How Do You Write a Diagnosis?
Want to know how to write a nursing diagnosis? There are a few standardized steps you must follow:
- Collect comprehensive data from the client’s medical history, physicals, lab tests & other sources.
- Analyze the data to identify any patterns or gaps.
- Compare the data with standardized NANDA-1 taxonomy criteria.
- Formulate a diagnostic statement.
- Validate the accuracy of the assessment with the patient and other healthcare professionals.
- Document the verdict in the client’s care plan and communicate it to other team members.
How to Write a NANDA Nursing Diagnosis
Such a nursing diagnosis is formulated using the standardized terminology and classification system provided by NANDA International. NANDA International is an organization that develops and maintains a comprehensive list of nursing diagnoses to help nurses identify and address patients’ health concerns. NANDA nursing diagnosis consists of three main components.

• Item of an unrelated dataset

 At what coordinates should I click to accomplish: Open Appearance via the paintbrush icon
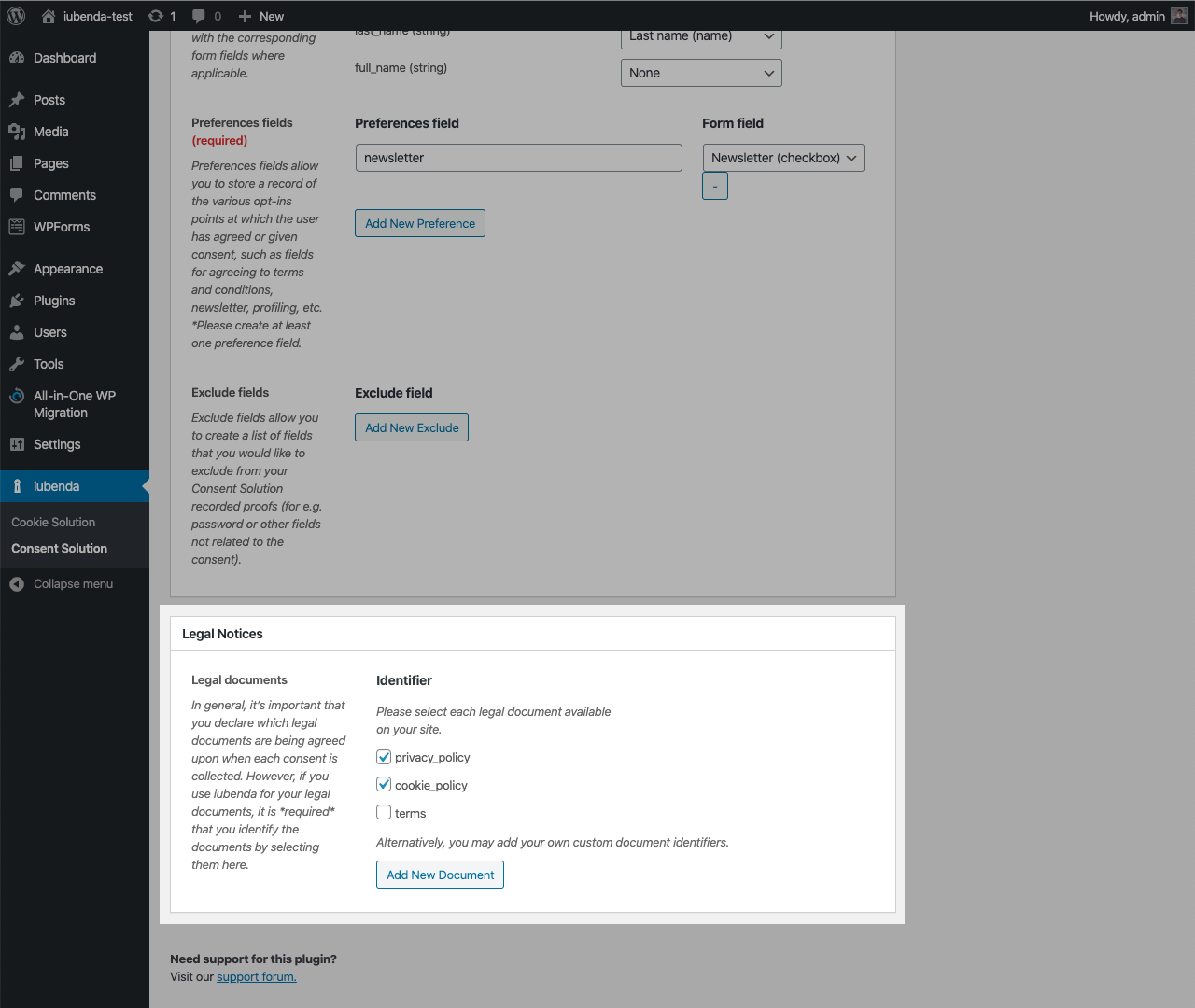pos(17,268)
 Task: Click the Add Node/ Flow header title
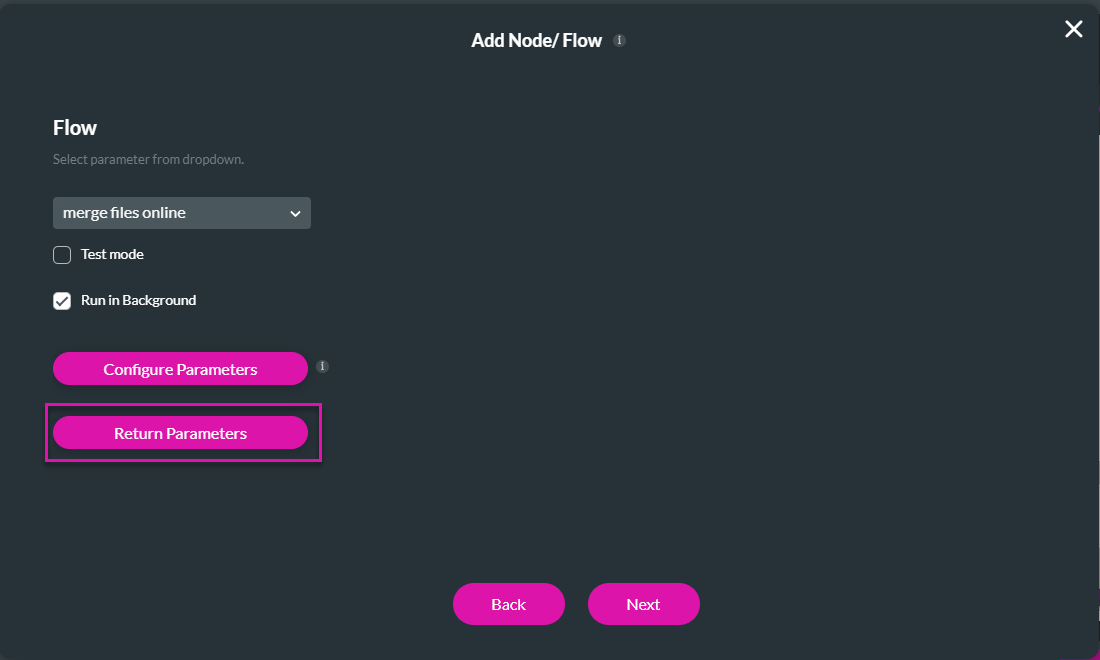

The Problem – a clear and concise description of the patient’s health issue. It identifies what the client is experiencing or at risk of experiencing. Check out nursing diagnosis examples to get more ideas on this.
Etiology or Risk Factors with insights into the possible causes or contributing factors that lead to the identified potential issues. It aims to help nurses understand why the problem exists.
Signs and Symptoms – clues or evidence pointing to a problem’s presence. They are useful for different types of diagnoses, including a nursing diagnosis pain. Diagnoses related to pain address the patient’s experience of discomfort or stress. They identify different types of pain, such as acute, chronic & phantom, to help specialists identify underlying causes.